Given text
↓
Lennart Nilsson (1922- )
Lennart Nilsson is a world-renowned photojournalist recognized for his exploratory images of the inside of the human body. Throughout his career, Nilsson has received a great deal of publicity for his images documenting the human reproductive system and the morphology of viruses. His photography was the first to capture early human development and the developmental stages of embryos and fetuses. These images have helped shape the way the public visualizes development.
Nilsson was born in Strängnäs, Sweden, on 24 August 1922. He began his professional career before age twenty, working as a celebrity photographer for Vecko-Revyn magazine. In 1945 Nilsson traveled with midwife Siri Sundström in northern Sweden. He documented his time with Sundström, taking photographs while she worked and ultimately producing the photo-story “A Midwife in Lapland,” the first of his articles to sell abroad. During the 1940s and 1950s Nilsson published photo-essays in Sweden on topics,such as polar-bear hunting, the life of ants, and Swedish cultural celebrities.
In 1953 Nilsson had his first assignment from Life magazine. He traveled to New York to photograph Dag Hammarskjöld, who had been elected United Nations Secretary General. While working on this assignment, Nilsson showed his first human fetus images to the editors at Life. Twelve years later, in 1965, Life published the cover story “The Drama of Life” using Nilsson’s vastly more sophisticated images of the human fetus. The article portrayed and described the developmental stages of the human embryo and fetus from conception to birth.
Nilsson’s photographs serve as representations of the technological advances in photomicroscopy during his career. Much of his work has used macro lenses and wide-angled special optics with an electric flash in order to capture images of aborted fetuses obtained from ectopic pregnancies. In addition, his access to specially designed endoscopes and to ultrasound machinery enabled him to photograph living fetuses from both within and outside of a woman’s body. Due to the narrow, flexible structure of an endoscope, Nilsson was able to see far into the body and take photographs, while a wide-angle lens and small fiber optics enabled him to capture high-resolution images. In the 1970s Nilsson incorporated the scanning electron microscope into his photographic tool set. This advanced method of ultrastructural photography allowed him to photograph the AIDS virus in 1985. He photographed the virus in Paris with HIV researcher Luc Montagnier.
↑
Data segment
↓
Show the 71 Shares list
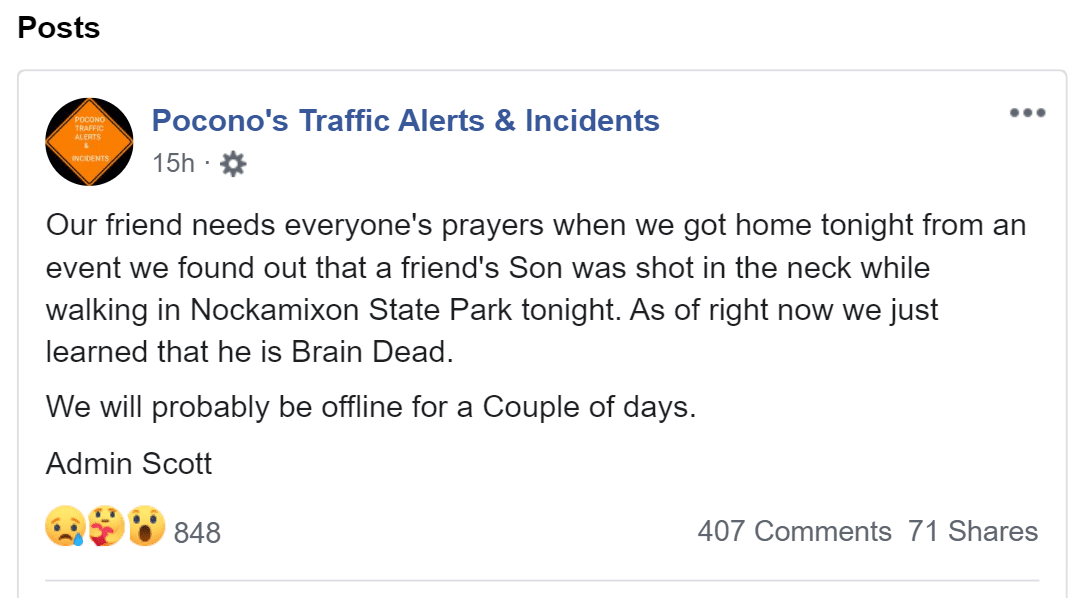 tap(973, 531)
↑
Tasks to carry out
**a.** According to the Lennart Nilsson biography, in what year did Life magazine publish the cover story "The Drama of Life"?
**b.** Carry on the Lennart Nilsson biography, starting right after its final sentence.

Exercise answers
**a.** 1965

**b.**
Nilsson published a number of widely circulated books, including A Child is Born (1965), Man Behold (1973), Behold Man (1974), and The Body Victorious (1985). All these use his photographs as guides to the exploration of the human body’s internal anatomy. Nilsson’s photographs have also been included in documentaries and films. In 1985 Swedish television produced “The Miracle of Life,” which received an international Emmy award and was the first filmed record of human conception.
Nilsson has received many awards and acknowledgements during the course of his career. He was recognized as a member of the Swedish Society of Medicine in 1969 and was the first photographer to receive the Hasselblad Award in 1980. In 1998 the Lennart Nilsson Award Foundation was established in honor of his photographic achievements. Each year, the foundation recognizes exceptional scientific photographers. Nilsson has received honorary doctorates from many institutions: the Karolinska Institute in 1976, Technische Universität Braunschweig in 2002, and Linköping University in 2003. Today Nilsson’s work can be viewed at several museums including the Ontario Science Centre in Canada, Hasselblad Center in Göteborg in Sweden, Tokyo Fuji Art Museum, British Museum in London, and the Modern Museum in Stockholm.